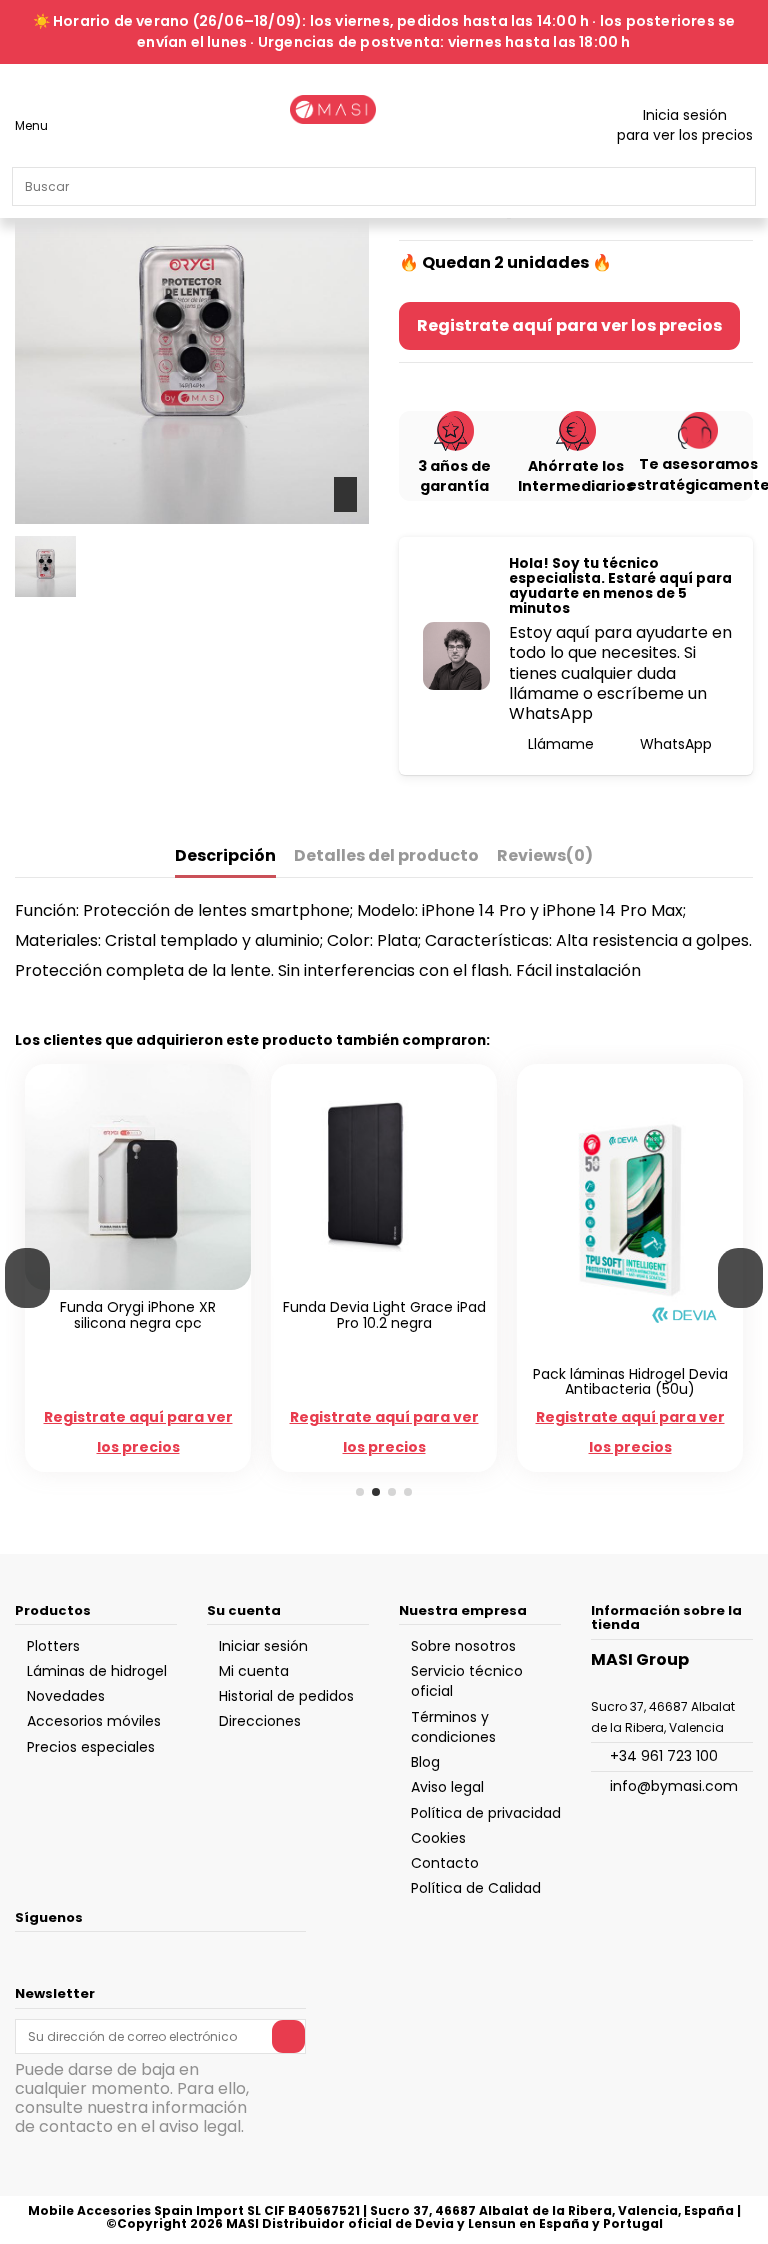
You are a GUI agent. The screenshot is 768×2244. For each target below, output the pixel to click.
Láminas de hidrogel (97, 1671)
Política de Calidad (476, 1888)
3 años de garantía (454, 476)
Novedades (66, 1696)
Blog (425, 1762)
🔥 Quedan (445, 263)
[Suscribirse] (288, 2036)
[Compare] (127, 1284)
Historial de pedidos (286, 1696)
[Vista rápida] (148, 1284)
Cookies (438, 1838)
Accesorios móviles (94, 1721)
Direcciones (260, 1721)
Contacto (445, 1863)
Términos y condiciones (453, 1727)
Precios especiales (91, 1747)
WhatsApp (674, 744)
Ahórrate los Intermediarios (576, 476)
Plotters (53, 1646)
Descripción (225, 856)
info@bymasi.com (674, 1786)
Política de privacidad (486, 1813)
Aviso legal (447, 1787)
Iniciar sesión (263, 1646)
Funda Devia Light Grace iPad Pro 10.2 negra (384, 1314)
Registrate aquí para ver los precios (569, 325)
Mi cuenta (254, 1671)
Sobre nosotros (463, 1646)
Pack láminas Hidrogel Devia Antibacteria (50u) (630, 1381)
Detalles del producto (386, 856)
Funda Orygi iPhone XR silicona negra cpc (138, 1314)
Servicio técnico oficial (467, 1681)
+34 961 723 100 (664, 1756)
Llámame (559, 744)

——

Above are the records. Copy the lines beginning at the one that has "Cookies (438, 1838)" and ending with the one that has "Sobre nosotros (463, 1646)", unchanged.

### Response to the task
Cookies (438, 1838)
Accesorios móviles (94, 1721)
Direcciones (260, 1721)
Contacto (445, 1863)
Términos y condiciones (453, 1727)
Precios especiales (91, 1747)
WhatsApp (674, 744)
Ahórrate los Intermediarios (576, 476)
Plotters (53, 1646)
Descripción (225, 856)
info@bymasi.com (674, 1786)
Política de privacidad (486, 1813)
Aviso legal (447, 1787)
Iniciar sesión (263, 1646)
Funda Devia Light Grace iPad Pro 10.2 negra (384, 1314)
Registrate aquí para ver los precios (569, 325)
Mi cuenta (254, 1671)
Sobre nosotros (463, 1646)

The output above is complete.